El sistema judicial dominicano enfrenta una crisis marcada por la desigualdad y la corrupción, lo que se evidencia en la falta de modernización de los códigos y en la percepción de jueces involucrados. La situación se agrava por las condiciones precarias de los edificios judiciales, donde los casos de altos funcionarios se resuelven rápidamente, mientras que los más desfavorecidos son condenados sin consideración.
La mala calidad del sistema se refleja en la experiencia de los ciudadanos que asisten a audiencias, donde el proceso judicial se convierte en un castigo. En contraste, los jueces y magistrados de las altas cortes disfrutan de pensiones vitalicias, vehículos de lujo y otros beneficios, mientras que los ciudadanos comunes enfrentan un sistema que no les favorece.
El desequilibrio social, del que tanto se habla en campañas políticas, se hace evidente en la vida cotidiana de los dominicanos. Recientemente, un paro de jueces reveló que un árbol de Navidad costó once millones de pesos, lo que pone de manifiesto la mala gestión en el uso de recursos públicos.
La crisis no se limita al ámbito judicial, sino que afecta a todo el Estado, donde el discurso de austeridad choca con la realidad del despilfarro. Muchos edificios públicos carecen de estacionamientos adecuados, lo que dificulta el cumplimiento de las obligaciones fiscales de los ciudadanos.
La situación actual parece estancada, con la sensación de que solo se lamentará el pasado cuando sea demasiado tarde para actuar.

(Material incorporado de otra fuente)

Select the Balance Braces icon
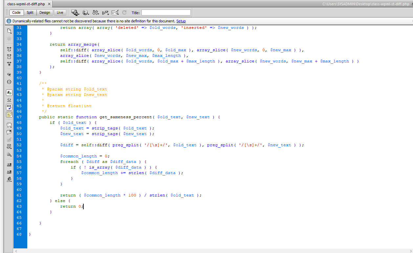The image size is (413, 253). click(9, 82)
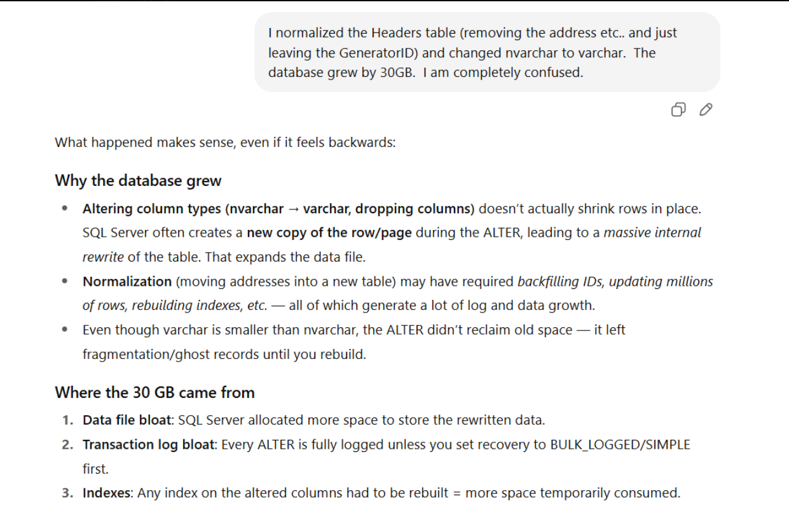Click the italic 'backfilling IDs, updating millions' text
Viewport: 789px width, 508px height.
point(615,281)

La corrupción se ha arraigado en la política, donde algunos funcionarios se enriquecen, y aunque sean encarcelados, terminan disfrutando de sus ganancias ilícitas.
Una nueva clase empresarial, surgida de la acumulación de capital, compite con los empresarios tradicionales, quienes a menudo evaden impuestos. En el ámbito judicial, resulta vergonzoso que personas que han ocupado altos cargos en la Suprema Corte de Justicia no hayan realizado cambios significativos y aún tengan la posibilidad de repetir en esos puestos.
La situación se repite en instituciones como el Tribunal Constitucional y la Junta Central Electoral, donde el sistema de reparto prevalece, asegurando que los intereses de los estamentos más altos del poder se mantengan. Esta realidad plantea serias interrogantes sobre el futuro del sistema judicial y la justicia en el país.